- Born: c. 1842 Ireland
- Died: 1899 (aged 56–57)
- Place of burial: Windsor, Maine
- Allegiance: United States
- Branch: United States Navy
- Rank: Coal Heaver
- Unit: USS Hartford
- Conflicts: American Civil War • Battle of Mobile Bay
- Awards: Medal of Honor

= Thomas O'Connell (Medal of Honor) =

Thomas O'Connell (c. 1842 – 29 August 1899) was a Union Navy sailor in the American Civil War and a recipient of the U.S. military's highest decoration, the Medal of Honor, for his actions at the Battle of Mobile Bay.

Born in about 1842 in Ireland, O'Connell immigrated to the United States and was living in New York when he joined the U.S. Navy. He served during the Civil War as a coal heaver on Admiral David Farragut's flagship, the . At the Battle of Mobile Bay on August 5, 1864, he manned the shell whip (a device used to lift ammunition up to the gun deck) despite being ill, until losing his right hand to a Confederate artillery shell. For this action, he was awarded the Medal of Honor four months later, on December 31, 1864.

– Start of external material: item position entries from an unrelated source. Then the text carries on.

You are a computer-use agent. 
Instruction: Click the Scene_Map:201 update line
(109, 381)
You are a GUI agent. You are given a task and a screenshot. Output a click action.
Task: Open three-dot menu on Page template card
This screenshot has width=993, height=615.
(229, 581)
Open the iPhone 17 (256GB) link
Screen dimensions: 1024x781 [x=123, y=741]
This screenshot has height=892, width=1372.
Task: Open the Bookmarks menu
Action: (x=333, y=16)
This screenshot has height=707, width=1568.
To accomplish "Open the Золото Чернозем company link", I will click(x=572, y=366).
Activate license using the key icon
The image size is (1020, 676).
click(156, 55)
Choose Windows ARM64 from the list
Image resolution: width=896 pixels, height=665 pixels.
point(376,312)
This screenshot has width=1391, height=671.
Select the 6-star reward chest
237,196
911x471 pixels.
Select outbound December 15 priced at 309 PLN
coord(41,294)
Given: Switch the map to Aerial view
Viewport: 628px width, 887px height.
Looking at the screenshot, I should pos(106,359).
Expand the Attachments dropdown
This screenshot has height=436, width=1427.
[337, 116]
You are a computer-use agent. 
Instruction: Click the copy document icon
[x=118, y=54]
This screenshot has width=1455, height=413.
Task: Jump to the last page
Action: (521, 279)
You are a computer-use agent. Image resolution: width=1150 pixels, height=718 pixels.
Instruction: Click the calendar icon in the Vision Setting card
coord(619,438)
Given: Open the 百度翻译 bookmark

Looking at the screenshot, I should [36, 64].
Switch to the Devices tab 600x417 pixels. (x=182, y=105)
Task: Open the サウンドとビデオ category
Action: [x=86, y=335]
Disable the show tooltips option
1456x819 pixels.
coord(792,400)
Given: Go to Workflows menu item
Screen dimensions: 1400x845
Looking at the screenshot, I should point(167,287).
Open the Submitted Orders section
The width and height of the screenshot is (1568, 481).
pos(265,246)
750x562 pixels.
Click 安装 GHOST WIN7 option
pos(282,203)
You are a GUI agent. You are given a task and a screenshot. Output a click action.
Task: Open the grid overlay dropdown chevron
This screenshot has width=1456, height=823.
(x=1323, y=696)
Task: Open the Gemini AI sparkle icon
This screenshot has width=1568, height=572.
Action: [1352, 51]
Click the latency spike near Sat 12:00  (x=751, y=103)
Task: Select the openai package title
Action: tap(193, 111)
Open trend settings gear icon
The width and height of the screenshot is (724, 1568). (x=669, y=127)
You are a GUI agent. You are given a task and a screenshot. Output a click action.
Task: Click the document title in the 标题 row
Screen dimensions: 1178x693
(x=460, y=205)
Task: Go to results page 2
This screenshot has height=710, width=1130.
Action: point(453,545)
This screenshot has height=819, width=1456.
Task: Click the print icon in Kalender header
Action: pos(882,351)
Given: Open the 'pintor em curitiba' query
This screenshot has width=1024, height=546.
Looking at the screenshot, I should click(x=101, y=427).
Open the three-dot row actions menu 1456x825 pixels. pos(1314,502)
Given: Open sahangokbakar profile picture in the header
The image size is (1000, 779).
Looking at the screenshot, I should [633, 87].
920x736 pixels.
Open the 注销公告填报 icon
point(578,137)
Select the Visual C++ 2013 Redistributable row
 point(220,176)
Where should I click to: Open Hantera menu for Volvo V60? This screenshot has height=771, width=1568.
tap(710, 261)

O'Connell's official Medal of Honor citation reads:
On board the flagship U.S.S. Hartford, during successful attacks against Fort Morgan, rebel gunboats and the ram Tennessee in Mobile Bay on 5 August 1864. Although a patient in the sick bay, O'Connell voluntarily reported at his station at the shell whip and continued to perform his duties with zeal and courage until his right hand was severed by an enemy shellburst.

O'Connell died on 24 August 1899 at age 56 or 57. His Medal of Honor is held by the National Museum of the United States Navy in Washington, D.C.